Scan the lines below for the string "toolbar". Reply with how many match, and no other words.

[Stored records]
[Start of section]

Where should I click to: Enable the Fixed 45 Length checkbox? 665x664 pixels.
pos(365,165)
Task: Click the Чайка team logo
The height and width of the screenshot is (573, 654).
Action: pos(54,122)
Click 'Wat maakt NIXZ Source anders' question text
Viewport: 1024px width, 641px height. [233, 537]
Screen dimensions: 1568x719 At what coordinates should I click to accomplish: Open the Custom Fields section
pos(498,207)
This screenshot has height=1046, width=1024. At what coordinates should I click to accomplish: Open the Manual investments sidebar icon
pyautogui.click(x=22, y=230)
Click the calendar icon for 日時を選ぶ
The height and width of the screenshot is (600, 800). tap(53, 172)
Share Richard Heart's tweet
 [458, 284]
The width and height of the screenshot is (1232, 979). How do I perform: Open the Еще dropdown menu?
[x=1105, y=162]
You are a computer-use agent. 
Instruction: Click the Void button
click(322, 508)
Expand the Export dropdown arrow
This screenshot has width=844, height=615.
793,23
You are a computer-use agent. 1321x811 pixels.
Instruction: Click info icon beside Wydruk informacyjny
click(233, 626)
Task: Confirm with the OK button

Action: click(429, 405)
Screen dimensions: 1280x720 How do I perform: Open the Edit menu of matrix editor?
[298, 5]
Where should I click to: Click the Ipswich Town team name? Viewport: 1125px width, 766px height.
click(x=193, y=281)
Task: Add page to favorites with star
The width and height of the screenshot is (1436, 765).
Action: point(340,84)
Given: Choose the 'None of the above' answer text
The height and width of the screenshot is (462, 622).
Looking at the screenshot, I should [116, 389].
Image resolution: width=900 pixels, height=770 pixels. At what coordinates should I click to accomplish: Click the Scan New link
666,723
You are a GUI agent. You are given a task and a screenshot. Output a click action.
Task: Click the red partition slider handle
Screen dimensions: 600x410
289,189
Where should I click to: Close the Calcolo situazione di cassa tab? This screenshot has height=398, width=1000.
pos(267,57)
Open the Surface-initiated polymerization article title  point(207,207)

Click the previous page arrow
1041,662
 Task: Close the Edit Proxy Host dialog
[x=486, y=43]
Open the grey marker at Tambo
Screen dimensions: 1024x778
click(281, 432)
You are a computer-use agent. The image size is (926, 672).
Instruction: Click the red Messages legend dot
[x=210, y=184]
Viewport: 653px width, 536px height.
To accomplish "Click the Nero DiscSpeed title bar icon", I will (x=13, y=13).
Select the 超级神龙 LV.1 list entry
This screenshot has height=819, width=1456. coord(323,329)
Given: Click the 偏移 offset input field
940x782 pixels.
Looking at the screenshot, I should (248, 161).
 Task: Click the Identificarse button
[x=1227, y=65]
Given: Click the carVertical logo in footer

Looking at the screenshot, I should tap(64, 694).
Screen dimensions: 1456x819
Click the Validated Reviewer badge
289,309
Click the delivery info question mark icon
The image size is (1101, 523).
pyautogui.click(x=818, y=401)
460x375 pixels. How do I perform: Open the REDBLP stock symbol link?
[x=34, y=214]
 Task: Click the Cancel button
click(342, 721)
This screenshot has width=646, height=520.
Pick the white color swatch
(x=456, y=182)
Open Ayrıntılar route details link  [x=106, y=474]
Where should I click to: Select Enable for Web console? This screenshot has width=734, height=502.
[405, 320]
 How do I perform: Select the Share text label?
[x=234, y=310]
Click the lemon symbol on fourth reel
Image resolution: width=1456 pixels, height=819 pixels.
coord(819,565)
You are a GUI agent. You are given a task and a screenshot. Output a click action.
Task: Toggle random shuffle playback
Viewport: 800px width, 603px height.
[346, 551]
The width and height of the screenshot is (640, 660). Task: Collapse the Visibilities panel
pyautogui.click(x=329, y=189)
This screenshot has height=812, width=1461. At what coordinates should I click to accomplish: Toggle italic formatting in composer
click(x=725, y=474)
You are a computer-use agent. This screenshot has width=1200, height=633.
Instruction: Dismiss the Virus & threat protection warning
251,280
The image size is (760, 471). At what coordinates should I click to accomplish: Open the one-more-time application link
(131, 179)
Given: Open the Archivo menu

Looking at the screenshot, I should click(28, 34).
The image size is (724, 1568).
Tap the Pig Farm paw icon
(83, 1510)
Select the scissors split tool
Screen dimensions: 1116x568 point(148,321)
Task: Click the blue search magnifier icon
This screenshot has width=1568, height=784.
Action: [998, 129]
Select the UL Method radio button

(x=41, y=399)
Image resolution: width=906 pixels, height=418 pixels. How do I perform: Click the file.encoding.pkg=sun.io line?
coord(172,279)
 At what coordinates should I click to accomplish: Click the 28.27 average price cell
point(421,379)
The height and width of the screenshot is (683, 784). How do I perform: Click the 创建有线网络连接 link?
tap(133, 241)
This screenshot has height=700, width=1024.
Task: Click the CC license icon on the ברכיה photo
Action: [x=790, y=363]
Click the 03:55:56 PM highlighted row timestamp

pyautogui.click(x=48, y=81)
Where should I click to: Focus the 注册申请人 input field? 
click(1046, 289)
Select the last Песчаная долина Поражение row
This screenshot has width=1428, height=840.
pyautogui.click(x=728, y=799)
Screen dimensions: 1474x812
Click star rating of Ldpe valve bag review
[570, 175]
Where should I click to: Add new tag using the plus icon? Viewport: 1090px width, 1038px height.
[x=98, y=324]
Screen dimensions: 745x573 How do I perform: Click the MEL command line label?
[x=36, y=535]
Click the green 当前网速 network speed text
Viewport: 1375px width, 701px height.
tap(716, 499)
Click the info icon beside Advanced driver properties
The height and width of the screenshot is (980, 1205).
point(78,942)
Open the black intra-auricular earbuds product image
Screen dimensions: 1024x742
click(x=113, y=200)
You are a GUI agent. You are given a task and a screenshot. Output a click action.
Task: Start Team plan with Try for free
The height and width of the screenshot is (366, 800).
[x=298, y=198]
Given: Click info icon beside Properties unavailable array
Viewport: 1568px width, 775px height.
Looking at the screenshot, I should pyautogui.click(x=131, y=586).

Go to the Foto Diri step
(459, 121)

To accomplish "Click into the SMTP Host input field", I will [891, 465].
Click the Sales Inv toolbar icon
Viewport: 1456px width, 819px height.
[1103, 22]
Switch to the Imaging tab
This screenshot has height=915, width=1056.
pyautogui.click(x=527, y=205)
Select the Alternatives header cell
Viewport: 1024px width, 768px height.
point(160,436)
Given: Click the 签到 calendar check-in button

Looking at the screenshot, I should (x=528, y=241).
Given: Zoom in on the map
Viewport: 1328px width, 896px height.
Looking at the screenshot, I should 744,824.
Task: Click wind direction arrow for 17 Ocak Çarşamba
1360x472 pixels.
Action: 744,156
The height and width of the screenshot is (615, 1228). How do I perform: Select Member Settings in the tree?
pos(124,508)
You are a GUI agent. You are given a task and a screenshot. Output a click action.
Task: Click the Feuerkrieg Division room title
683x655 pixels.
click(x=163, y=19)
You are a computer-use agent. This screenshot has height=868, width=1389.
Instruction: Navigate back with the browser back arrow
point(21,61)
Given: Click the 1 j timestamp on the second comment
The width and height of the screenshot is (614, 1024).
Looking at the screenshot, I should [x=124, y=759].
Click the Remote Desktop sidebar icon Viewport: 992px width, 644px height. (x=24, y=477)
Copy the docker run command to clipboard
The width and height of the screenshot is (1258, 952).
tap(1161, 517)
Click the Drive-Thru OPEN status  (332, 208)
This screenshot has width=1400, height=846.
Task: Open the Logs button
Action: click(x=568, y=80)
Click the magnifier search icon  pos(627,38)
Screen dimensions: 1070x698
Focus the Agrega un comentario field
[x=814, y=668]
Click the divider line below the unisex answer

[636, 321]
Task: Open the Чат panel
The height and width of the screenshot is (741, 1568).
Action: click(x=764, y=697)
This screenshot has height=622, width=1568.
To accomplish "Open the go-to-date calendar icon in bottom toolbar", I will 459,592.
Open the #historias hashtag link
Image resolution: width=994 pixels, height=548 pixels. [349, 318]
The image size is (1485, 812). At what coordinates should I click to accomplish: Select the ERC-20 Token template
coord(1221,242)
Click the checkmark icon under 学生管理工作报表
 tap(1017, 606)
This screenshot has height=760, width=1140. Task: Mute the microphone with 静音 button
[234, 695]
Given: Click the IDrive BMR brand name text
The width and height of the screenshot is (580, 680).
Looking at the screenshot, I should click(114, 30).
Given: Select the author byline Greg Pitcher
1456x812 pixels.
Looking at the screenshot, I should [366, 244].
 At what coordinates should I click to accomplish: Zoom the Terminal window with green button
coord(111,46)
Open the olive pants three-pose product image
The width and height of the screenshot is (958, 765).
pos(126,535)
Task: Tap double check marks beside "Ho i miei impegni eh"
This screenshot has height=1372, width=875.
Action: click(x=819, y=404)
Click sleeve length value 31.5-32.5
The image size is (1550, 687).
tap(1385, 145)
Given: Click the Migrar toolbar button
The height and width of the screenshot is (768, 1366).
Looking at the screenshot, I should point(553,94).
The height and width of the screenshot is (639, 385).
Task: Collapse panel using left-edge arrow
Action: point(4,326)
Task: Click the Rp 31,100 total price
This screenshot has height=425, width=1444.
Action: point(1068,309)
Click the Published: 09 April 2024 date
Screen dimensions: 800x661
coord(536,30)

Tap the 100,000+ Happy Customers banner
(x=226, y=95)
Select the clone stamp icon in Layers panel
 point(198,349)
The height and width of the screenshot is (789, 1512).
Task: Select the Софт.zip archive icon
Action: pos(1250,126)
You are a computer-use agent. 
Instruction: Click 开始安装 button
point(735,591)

[End of section]

[EXPECTED OUTPUT]
3